Des Nord-Coréens travaillant dans un champ, aux environs de Pyongyang, en juillet 2016. Des Nord-Coréens travaillant dans un champ, aux environs de Pyongyang, en juillet 2016.[Ed Jones / AFP]

En raison de récoltes agricoles catastrophiques, 43 % des habitants de la Corée du Nord (10,9 millions de personnes) sont sous-alimentés et ont besoin d'une aide humanitaire, a annoncé l'ONU ce mercredi 6 mars.

C'est 600 000 personnes de plus que l'an passé, a précisé l'organisation internationale, qui insiste sur le risque accru de malnutrition et de maladies. Et, sur ces quelque 11 millions de personnes, 3,8 millions sont dans une situation urgente, nécessitant une aide de 120 millions de dollars (106 millions d'euros), selon le coordinateur résident de l'ONU pour le Nord, Tapan Mishra.

En effet, le régime autoritaire a enregistré l'an passé ses pires récoltes en plus de dix ans, provoquant un important déficit alimentaire. Elles se sont élevées à 4,95 millions de tonnes, soit une baisse de 500 000 tonnes par rapport à 2017. En cause, les catastrophes naturelles (une très forte vague de chaleur en juillet et août dernier, suivie par des inondations provoquées par le passage du typhon Soulik), un manque de terres arables et une agriculture inefficace. Le mois dernier, Pyongyang avait indiqué à l'ONU que 1,4 million de tonnes de nourriture allaient lui manquer cette année.
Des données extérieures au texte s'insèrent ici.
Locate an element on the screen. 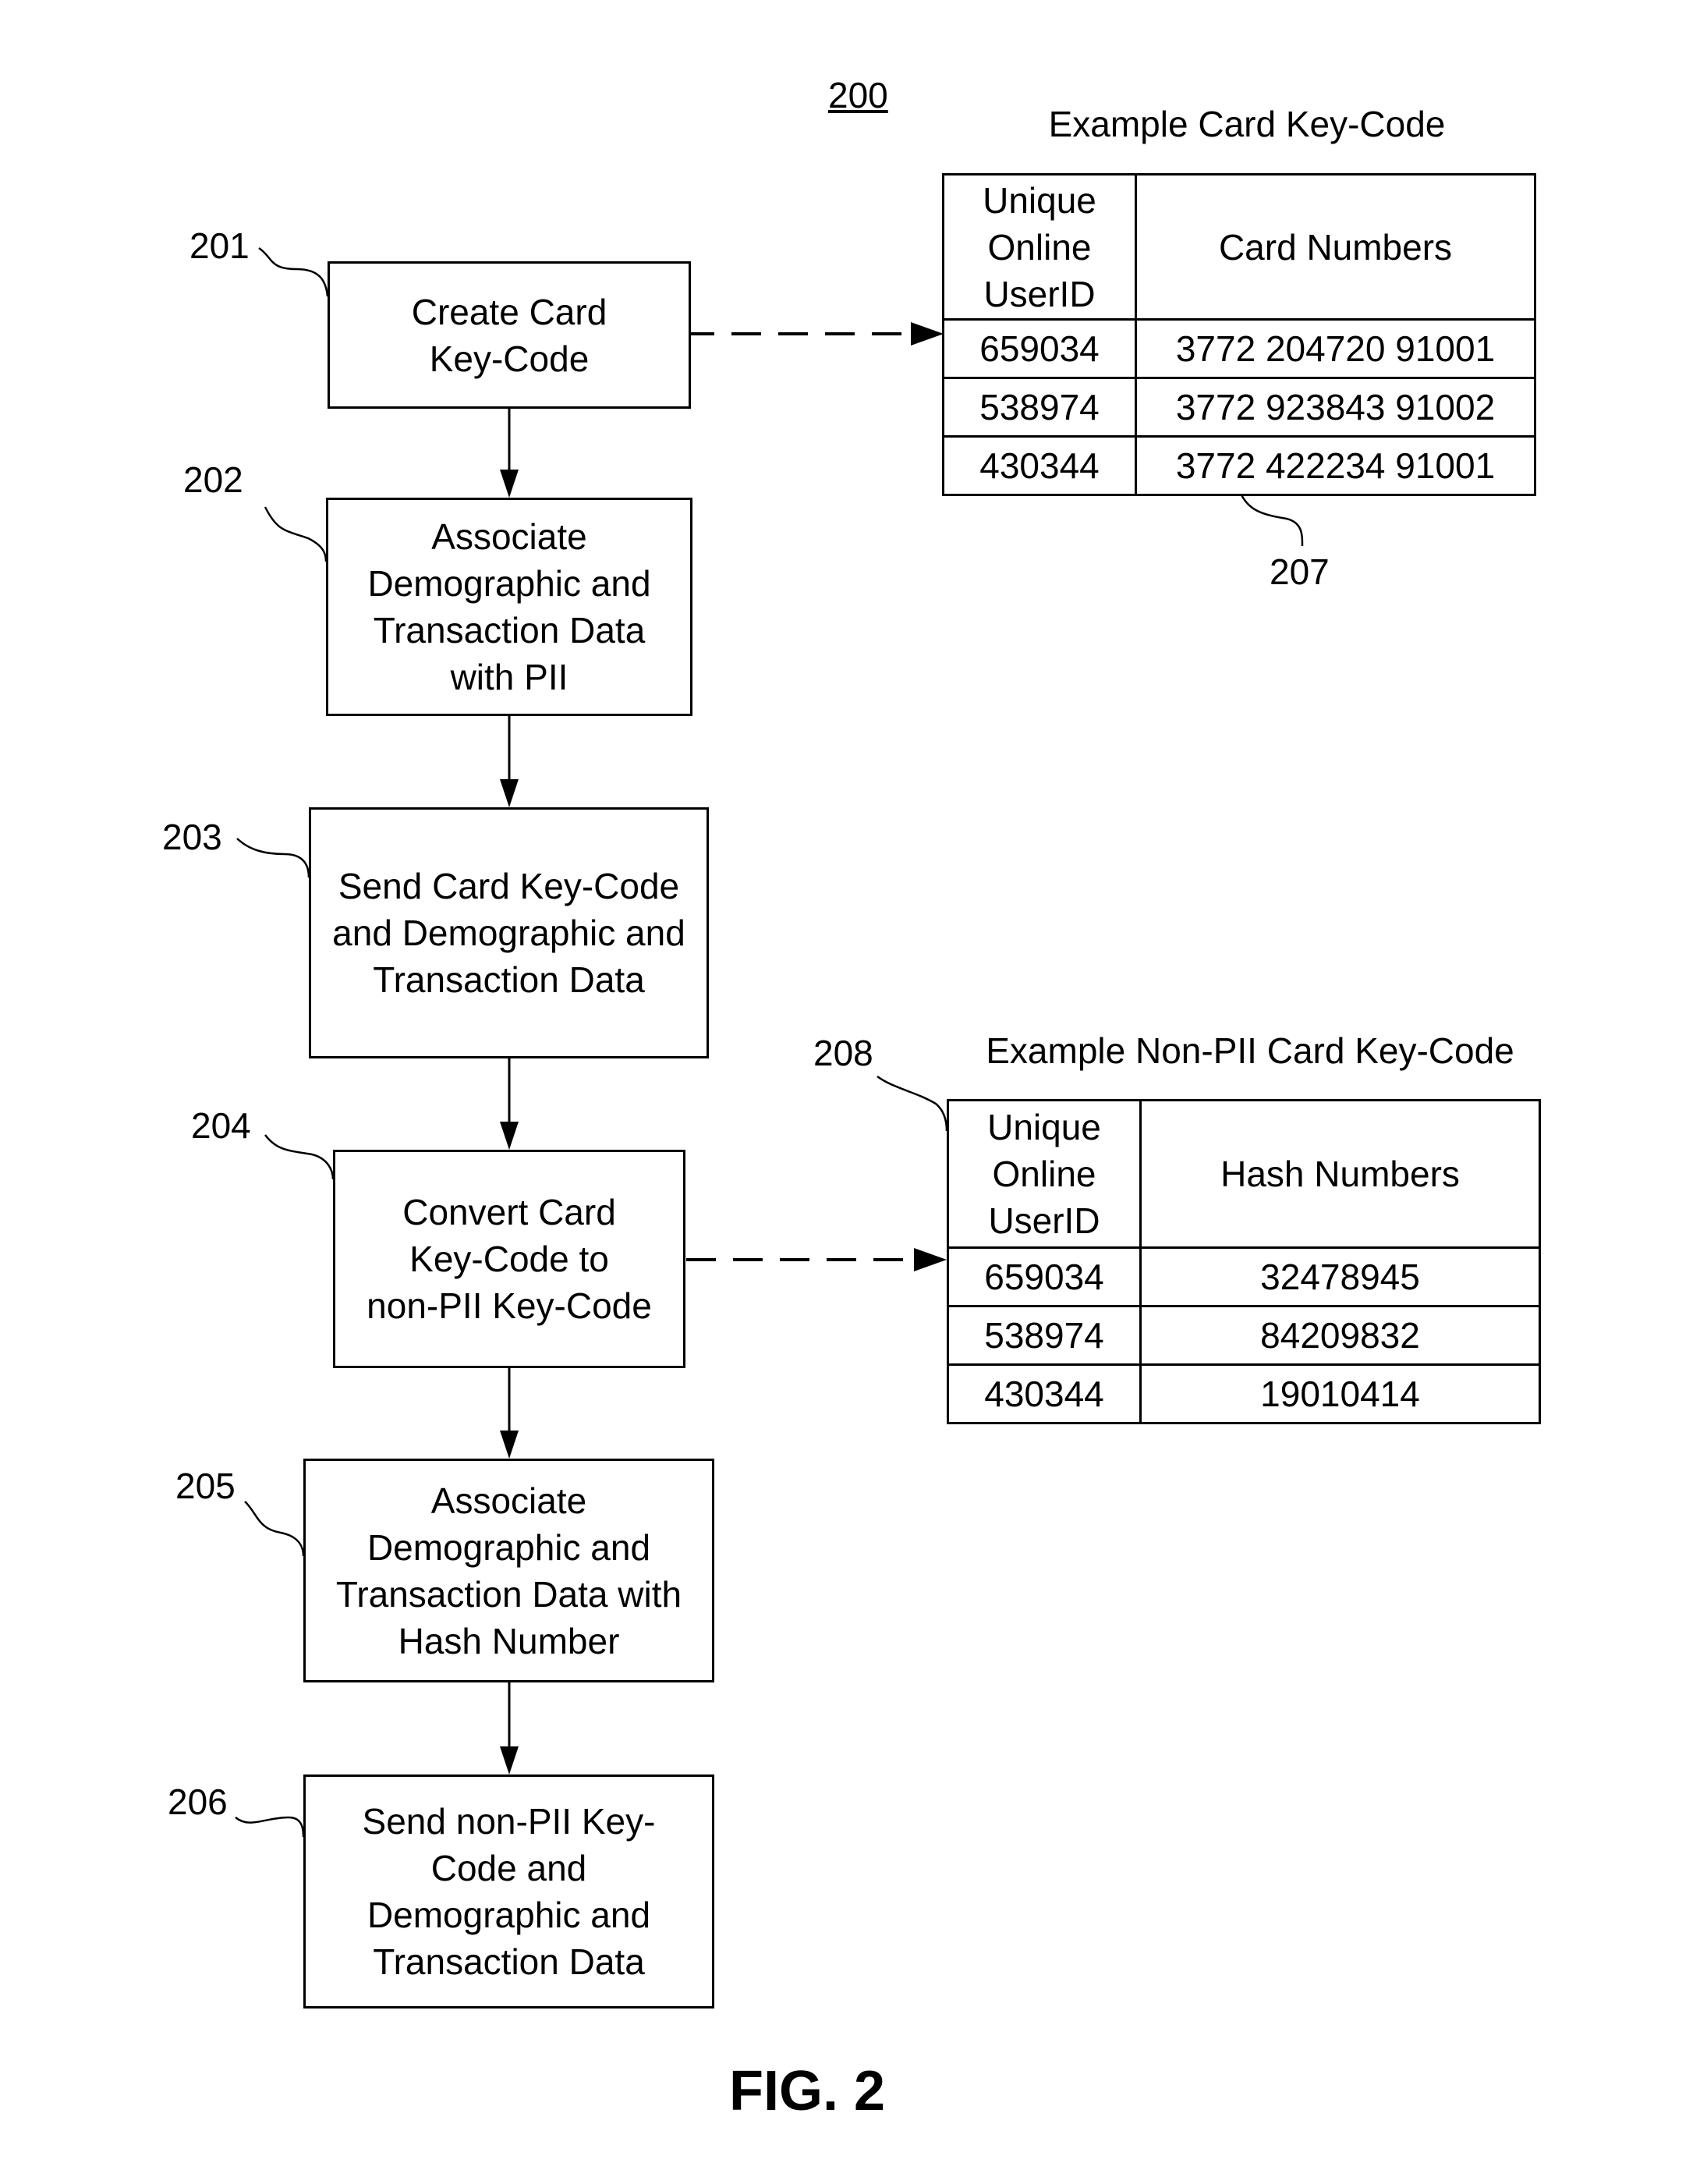 The width and height of the screenshot is (1700, 2184). cell-hash-number: 32478945 is located at coordinates (1340, 1277).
«Un des plans humanitaires les moins bien financés du monde»

Mais alors que le nombre de personnes ayant besoin d'aide augmente, l'ONU a dû réduire son objectif de personnes à aider de six à 3,8 millions, car l'organisation cherche à toucher les personnes les plus dans le besoin. Et ces objectifs ne sont dans tous les cas pas atteints, car seul 24 % de l'argent qui avait été demandé l'an passé a été récolté. Il s'agit «d'un des plans humanitaires les moins bien financés du monde entier», a déploré Tapan Mishra.

Ce dernier explique ce constat par les sévères sanctions de la communauté internationale que subies le pays dirigé par Kim Jong-un, en raison de ses programmes nucléaire et balistique interdits. Certaines agences ont ainsi été contraintes de réduire l'ampleur de leurs programmes, voire d'arrêter des projets, a expliqué le représentant des Nations Unies, en exhortant les donateurs à «ne pas laisser des considérations politiques faire obstacle à la réponse aux besoins humanitaires».